Unlikely. I've just finished prepacking, and I'm using every inch of both suitcases. The Spanish and bilingual kids' books are in the backpack, along with a few books that attached themselves to me. The water filters, ginger marmalade, assorted medications and vitamins, 80 or so cards with Salvadoran photos, a couple pairs of shoes, the crossword puzzles my sister has carefully saved for Margaret Jane and me, 37 tea bags and assorted clothes are nested in the big suitcase. Everything in both bags is wrapped and surrounded in soccer jerseys - the 16 bright orange soccer jerseys given by my dental hygienist, Ellen Hawks (bless her) for Alcides' equipo de futbol in Suchitoto. I'll check in both bags and carry on my purse and two laptops - one, an ancient-of-days reconstructed by PeaceHealth's peerless Jeff Bruer with Ubuntu software, is for Walther, whose laptop was stolen in a raid on the bus he was riding in. But there's no way to think of myself as traveling light, and I don't suppose there ever will be. I'll just have to content myself with traveling happy.

Thursday, October 14, 2010

A medley of friends

Today's odd and delightful mixture of meetings and meals reminds me why it's so essential to come back home. I had breakfast with the Sisters (my favorite cereal that Sr. Rose Anna gets for me when I'm back accompanied by a dish of glorious rhubarb sauce that Sr. Joan set out for me), then met with Sue Nies, co-director for our CSJP Associates on the west coast, to talk about ideas for the new Associate program - we opened the Constitutions and Bible and our new magazine, Living Peace, and had a grand time finding resources and making connections.

Then I dashed over to Seattle to have coffee with Lisa Dennison, a good friend from St. Patrick Parish. We talked joyfully over lattes about Ignatian spirituality, the enneagram, our families and a million other subjects. And I dashed back to Bellevue for the monthly lunch of women from the Queen Anne High School (Seattle) class of 1959 - great hugs from some dear lifelong friends and the puzzle of trying to remember what I ought to know about some classmates I haven't seen since we graduated.

Then I drove peacefully back to St. Mary-on-the-Lake where Sister Sukyi Hur treated me to a wonderful hour of acupuncture, massage, and reflexology, designed to strengthen my lungs and soothe an aching shoulder. Renewed, I stopped at PeaceHealth's System Office, in Bellevue, to pick up a reconstructed computer and connect with some fellow staffers. And then I took my nephew Dan Roben out to dinner at The King and I, a long-time Bellevue favorite Thai restaurant.

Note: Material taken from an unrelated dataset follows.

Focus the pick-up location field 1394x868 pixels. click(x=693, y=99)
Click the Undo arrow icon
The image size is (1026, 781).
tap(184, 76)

How could a day hold more than this? Time with friends, Sisters and Associates, family, my PeaceHealth community, food and coffee and conversation, and even acupuncture - what riches! Best of all, I didn't have to stop for a minute to wonder how to say something - I just opened my mouth and English naturally flowed out.

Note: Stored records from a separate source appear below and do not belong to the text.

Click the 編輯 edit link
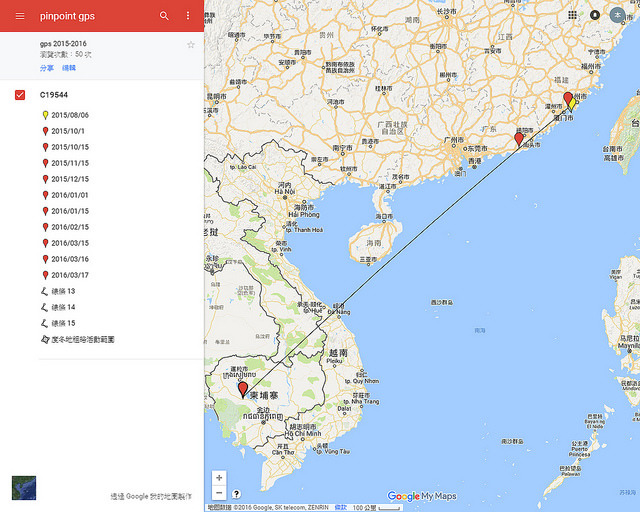Viewport: 640px width, 512px height. (68, 67)
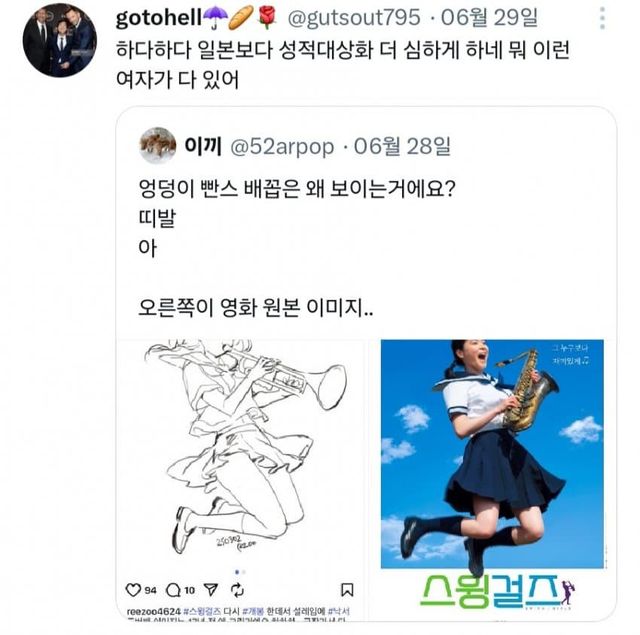Open the three-dot more options menu
640x635 pixels.
[x=602, y=18]
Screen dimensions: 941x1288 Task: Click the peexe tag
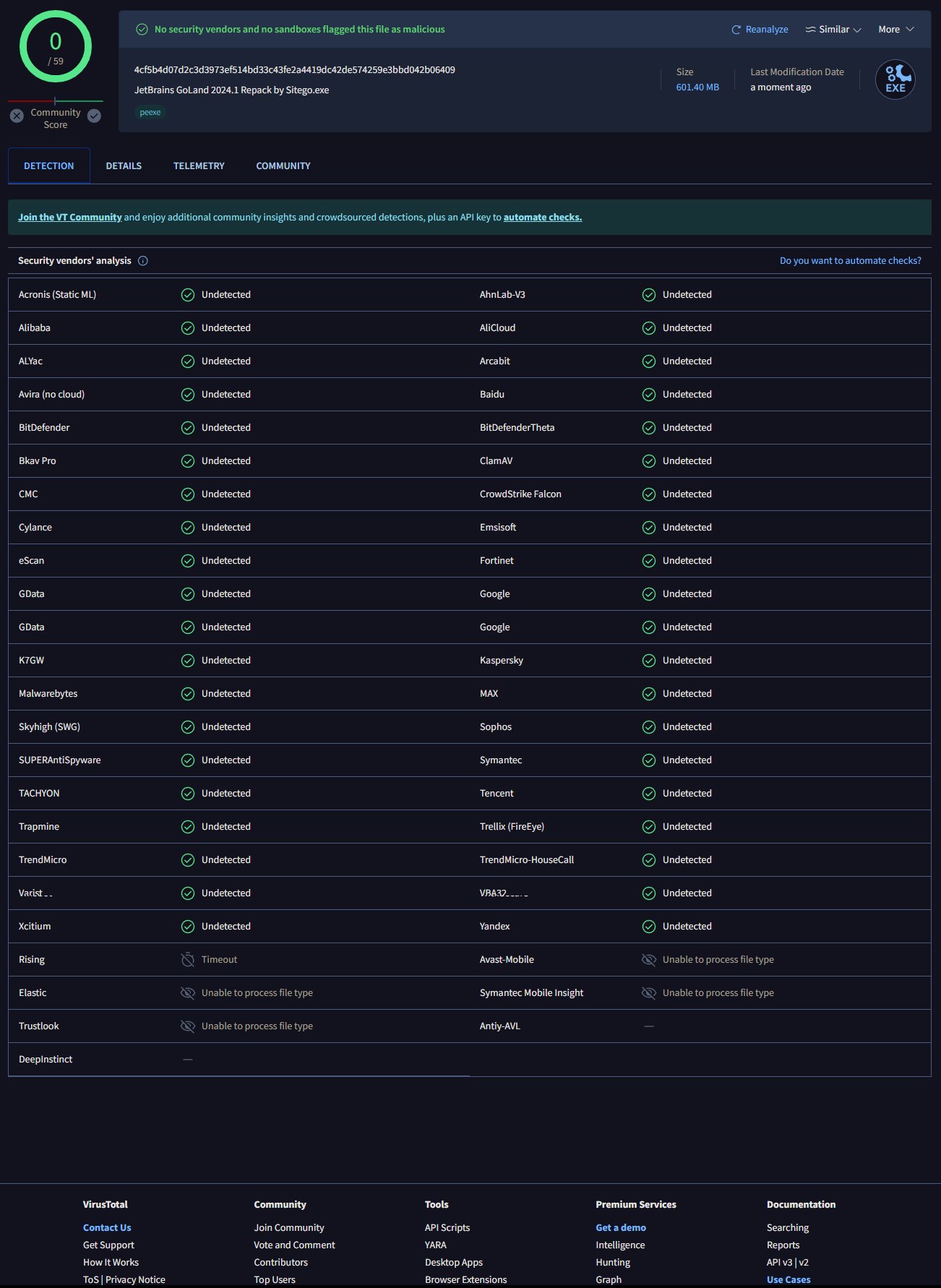tap(150, 113)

Don't get me wrong - I'm looking forward to going back to my other home in Suchitoto on Saturday, revisiting my Salvadoran friends, basking in the tropical sunshine and continuing the struggle to say it right in Spanish. But I'll go back strengthened and filled by the joys of friendship, community and connection.

Wednesday, October 6, 2010

Up and Down I-5


This week and next, Kathy Garcia and I are selling artesania from El Salvador at our PeaceHealth regions - yesterday at St. Joseph Hospital in Bellingham, today at St. John Hospital in Longview, tomorrow at the System Office in Bellevue, next week at the Riverbend and University District campuses of Sacred Heart Hospital, Eugene. It's been great to see many friends from mission teams, meet some folk who are eager to travel to El Salvador, and sell a few Christmas ornaments. We've been delighted as well to have many contributions to the fund for water filters and to our Support-a-Tub program that pays the cost of shipping our tubs of medications to El Salvador.

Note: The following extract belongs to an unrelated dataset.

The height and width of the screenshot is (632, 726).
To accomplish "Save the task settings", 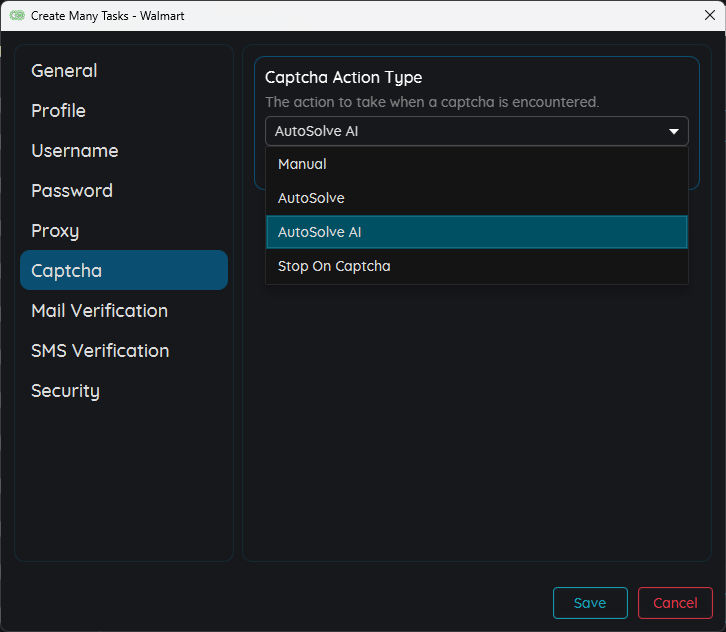I will [590, 603].
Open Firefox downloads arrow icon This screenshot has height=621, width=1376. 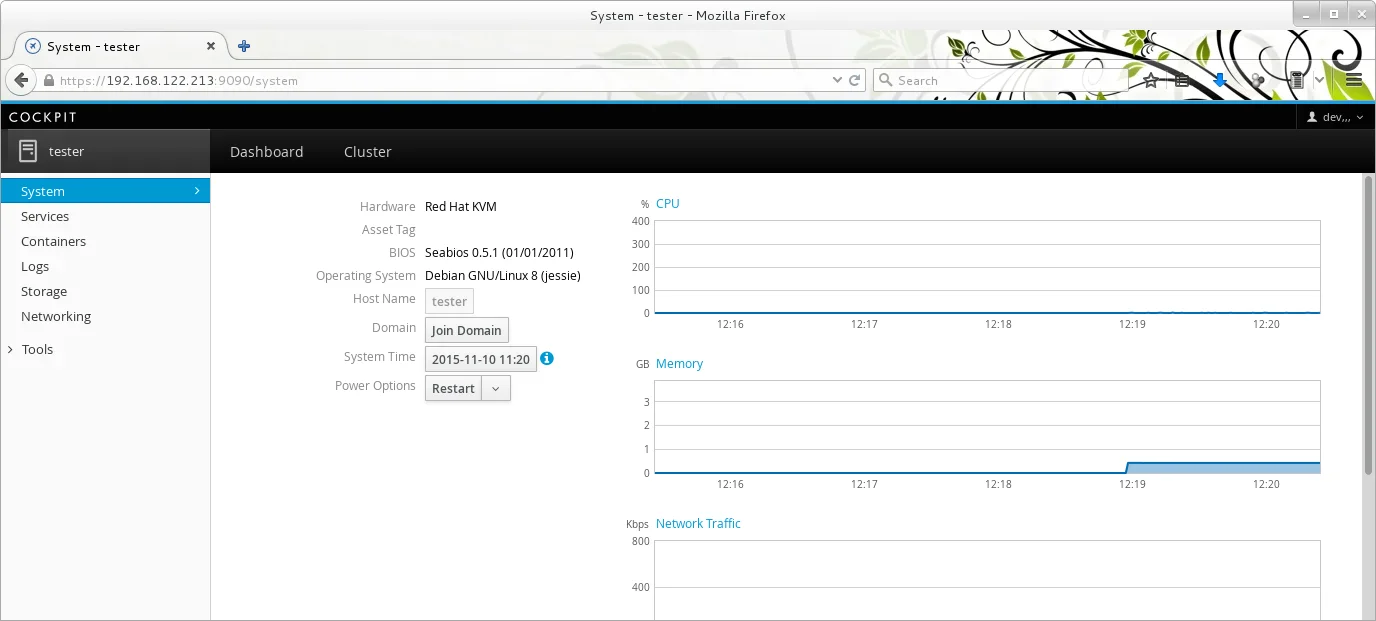1220,80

It's been fun, too, to travel up and down the I-5 corridor - especially with Kathy in the car, so we could sail along in the HOV lane. But after El Salvador travel, it's almost too peaceful - I've had to drink vast quantities of coffee to stay awake, which has never been a problem in El Salvador, where the many interruptions and potential catastrophes breed hyper-alertness. Not complaining, you understand!